You can filter the invoices Array, using the result Array as this-argument and check for any Client in that (see MDN for Array.filter). Note, the filter-callback should be a normal function (i.e. not an arrow function) to be able to use the result-Array for thisArg.

console.log( `Id(s) not in result\n`, 
  [ {id: 90, Client: 'Bob', paid: false, total: 900}, 
    {id: 91, Client: 'Sarah', paid: false, total: 400},
    {id: 92, Client: 'Mia', paid: false, total: 200} ]
  .filter( 
    function(v) { return !this.find(n => n.Person === v.Client); }, 
    [{km: 200, hours: 20, Person: 'Sarah'}] // <= thisArg
   )
   .map(v => v.id) // <= fetch the found id's
   .join()
);
.as-console-wrapper { top: 0; max-height: 100% !important; }

3 Comments

Change filter(...) to filter(...).map( (invoice) => invoice.id )
map( (invoice) => invoice.id ) does not exist in the answer
That's why I suggested making the change, which will give you a list of just the ids you want.
0

Using Set and flatMap makes for an expressive, efficient solution.
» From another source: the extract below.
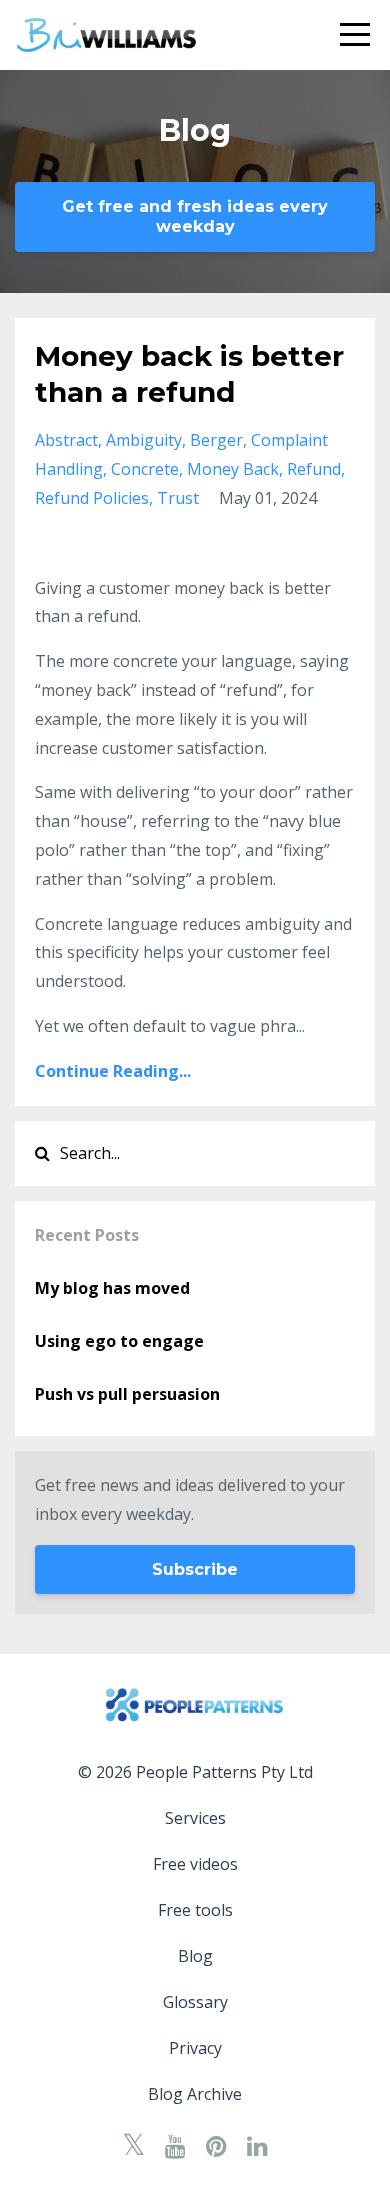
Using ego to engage (119, 1341)
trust (178, 498)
Set consumes an array and lets you check for members in constant time. flatMap lets you filter and map at the same time, in essence.

// Data
const invoices = [
  {id: 90, Client: 'Bob', paid: false, total: 900},
  {id: 91, Client: 'Sarah', paid: false, total: 400}
];
const personsArr = [{km: 200, hours: 20, Person: 'Sarah'}];

// Query
const persons = new Set(personsArr.map(r => r.Person));
const result = invoices.flatMap(i => !persons.has(i.Client) ? i.id : []);
console.log(result);

Comments

0

Or you can do it by make persons Map.

Plus of that attempt is you have access to person data by client name.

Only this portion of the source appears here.